The choice of date for a wedding was very important. In ancient Rome May was thought unlucky because this was the month for remembering the dead and for the festival of the goddess of chastity, while June was said to guarantee happiness because the month was named after Juno, the goddess of love and marriage. Summer months were generally seen as a good time to marry. This was when the land was at its most fertile and the sun brought crops and fruit to harvest. In Scotland, brides used to walk with the sun from east to west on the southern side of the church and then carry on walking three times around the church. This was said to transfer some of the sun’s powerful qualities to the bride.

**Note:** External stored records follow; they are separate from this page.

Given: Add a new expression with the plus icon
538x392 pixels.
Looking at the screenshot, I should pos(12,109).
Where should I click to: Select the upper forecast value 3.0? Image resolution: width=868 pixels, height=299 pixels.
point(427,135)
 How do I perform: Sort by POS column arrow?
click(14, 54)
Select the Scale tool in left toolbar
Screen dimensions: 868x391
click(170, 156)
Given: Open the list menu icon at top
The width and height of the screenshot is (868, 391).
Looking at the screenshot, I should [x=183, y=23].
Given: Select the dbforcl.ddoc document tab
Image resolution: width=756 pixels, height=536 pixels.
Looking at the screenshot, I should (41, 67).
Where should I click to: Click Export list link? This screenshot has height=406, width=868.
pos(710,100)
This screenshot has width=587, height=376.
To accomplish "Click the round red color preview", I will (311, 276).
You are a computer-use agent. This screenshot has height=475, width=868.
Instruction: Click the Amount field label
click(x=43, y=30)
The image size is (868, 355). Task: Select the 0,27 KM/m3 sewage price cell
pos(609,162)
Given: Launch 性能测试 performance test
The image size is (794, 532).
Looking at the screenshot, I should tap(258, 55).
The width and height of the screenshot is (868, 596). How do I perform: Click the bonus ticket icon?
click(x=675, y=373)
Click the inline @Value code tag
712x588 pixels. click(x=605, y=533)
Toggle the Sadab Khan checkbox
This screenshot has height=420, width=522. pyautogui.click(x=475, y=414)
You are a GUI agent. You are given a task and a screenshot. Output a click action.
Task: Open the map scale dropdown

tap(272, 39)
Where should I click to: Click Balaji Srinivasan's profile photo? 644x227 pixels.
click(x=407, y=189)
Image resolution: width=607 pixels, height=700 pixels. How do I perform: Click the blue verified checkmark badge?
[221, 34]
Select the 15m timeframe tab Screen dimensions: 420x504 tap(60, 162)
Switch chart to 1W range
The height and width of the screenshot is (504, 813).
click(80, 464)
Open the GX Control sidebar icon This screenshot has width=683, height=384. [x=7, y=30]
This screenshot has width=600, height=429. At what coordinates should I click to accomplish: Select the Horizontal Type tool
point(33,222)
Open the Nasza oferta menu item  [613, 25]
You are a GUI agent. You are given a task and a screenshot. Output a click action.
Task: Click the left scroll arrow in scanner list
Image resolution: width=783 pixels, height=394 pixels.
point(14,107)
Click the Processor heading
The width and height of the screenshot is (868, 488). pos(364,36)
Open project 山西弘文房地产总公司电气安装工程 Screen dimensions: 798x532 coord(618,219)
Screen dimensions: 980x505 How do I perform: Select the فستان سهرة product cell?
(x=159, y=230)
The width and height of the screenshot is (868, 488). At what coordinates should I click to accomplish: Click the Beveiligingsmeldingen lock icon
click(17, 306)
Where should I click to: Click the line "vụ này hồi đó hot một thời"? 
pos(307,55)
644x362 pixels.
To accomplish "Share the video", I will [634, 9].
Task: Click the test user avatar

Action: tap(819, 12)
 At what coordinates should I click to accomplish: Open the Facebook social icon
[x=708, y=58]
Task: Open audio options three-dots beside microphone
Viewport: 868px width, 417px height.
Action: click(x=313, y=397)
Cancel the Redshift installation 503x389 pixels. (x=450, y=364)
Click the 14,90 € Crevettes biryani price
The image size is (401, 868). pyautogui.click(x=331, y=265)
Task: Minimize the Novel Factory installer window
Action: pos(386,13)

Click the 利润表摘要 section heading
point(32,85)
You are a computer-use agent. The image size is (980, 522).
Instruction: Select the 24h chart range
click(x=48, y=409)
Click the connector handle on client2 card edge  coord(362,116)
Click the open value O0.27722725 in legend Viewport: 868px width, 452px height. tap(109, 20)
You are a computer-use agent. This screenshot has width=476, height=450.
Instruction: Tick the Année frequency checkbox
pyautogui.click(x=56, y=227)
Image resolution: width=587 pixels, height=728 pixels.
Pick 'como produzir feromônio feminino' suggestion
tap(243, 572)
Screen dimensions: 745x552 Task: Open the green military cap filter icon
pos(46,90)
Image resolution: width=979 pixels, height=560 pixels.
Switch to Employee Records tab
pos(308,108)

Married when the year is new, always loving, kind and true. When February birds do mate, you may wed nor dread your fate. If you wed when March winds blow, joy and sorrow both you’ll know. Marry in April when you can, joy for the maiden and for the man. But marry in the month of May and you’ll surely rue the day. Marry when June roses grow, over land and sea you’ll go. They who in July do wed, must labour always for their bread. Whoever wed in August be, many a change will surely see. Marry in September’s shine, your living will be rich and fine. If in October you do marry, love will come but riches tarry. If you wed in bleak November, only joys will come, remember. When December snows fall fast, marry and true love will last. Traditional rhyme


The day chosen for a wedding was considered just as important. Today, the most popular day is Saturday, but this was not always so. A traditional rhyme favoured the beginning of the week. Married on Monday, you’ll have good health. Married on Tuesday, you marry for wealth.
Married on Wednesday, the best day of all.
Married on Thursday, the bride will suffer losses.
Married on Friday, the bride will bear crosses.
Married on Saturday, for no luck at all.
Traditional rhyme


Every four years, on 29 February, leap year day, women may make
the marriage proposal. This custom dates back to the time when this
date was not recognised by English law. Being a non-day, the usual
rules of society did not apply, and so a woman was free to ask the
man to marry her instead of waiting for him to propose. To marry at
any time during a leap year was considered auspicious. An AngloSaxon
rhyme says:
Happy they’ll be that wed and wive
Within Leap Year; they’re sure to thrive.